Participate and Contribute
Documentation
Help improve BuddyPress documentation by writing articles or updating existing material on the BuddyPress Codex. Our documentation is volunteer-led and is driven by community contributions, and consists of articles and guides to using BuddyPress. We encourage everyone to get involved and help improve our documentation.
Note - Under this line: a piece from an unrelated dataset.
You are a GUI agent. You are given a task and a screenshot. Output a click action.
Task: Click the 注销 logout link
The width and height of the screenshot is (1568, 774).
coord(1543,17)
Everyone may contribute or edit pages on the codex. To prevent spam, we manually access to the site to new contributors. The simplest way to do this is via the support forums with a new topic requesting access and mentioning one of the following people:
@jjj, @DJPaul, @boonebgorges, @mercime, @hnla, @shanebp, @danbp, @henrywright
Support Forums
The most valuable way to contribute to BuddyPress is to help others learning how to use the software, on our support forums.
Test & Report Bugs
The BuddyPress Trac allows you to file bug reports and enhancement ideas, as well as taking a look at the source code of BuddyPress and all the changes throughout versions.
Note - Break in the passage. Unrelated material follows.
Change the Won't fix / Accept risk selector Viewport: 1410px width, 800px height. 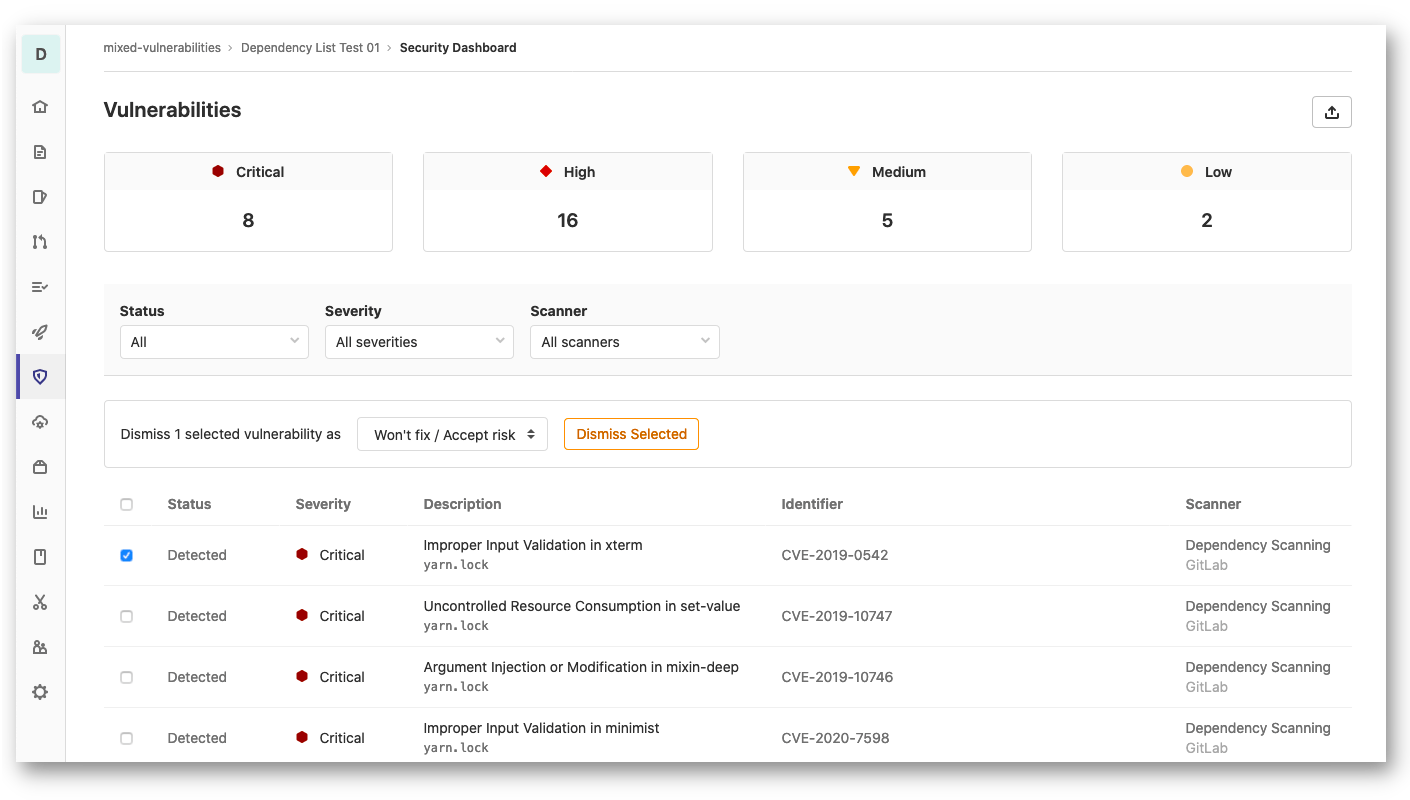click(x=452, y=435)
If you think you’ve found a bug, it’s a good idea to search Trac first to see if a ticket already exists that you could contribute to. Otherwise, go ahead and open a new ticket!
Never written a bug report? The WordPress Handbook has an excellent guide on what to do before you report a bug and how to write a good bug report.
Translate BuddyPress
Become a Translation Editor and select BuddyPress. Choose your preferred language e.g. German. Then select ‘Stable (latest release)’ or ‘Development (trunk)’. The translation needs to be at least 90% complete to be approved for the Stable/Dev languages.
Contribution meetings
BuddyPress contribution meetings happen every other Wednesday at the #buddypress channel on Slack . To check the scheduled time, see the sidebar on the Development Blog.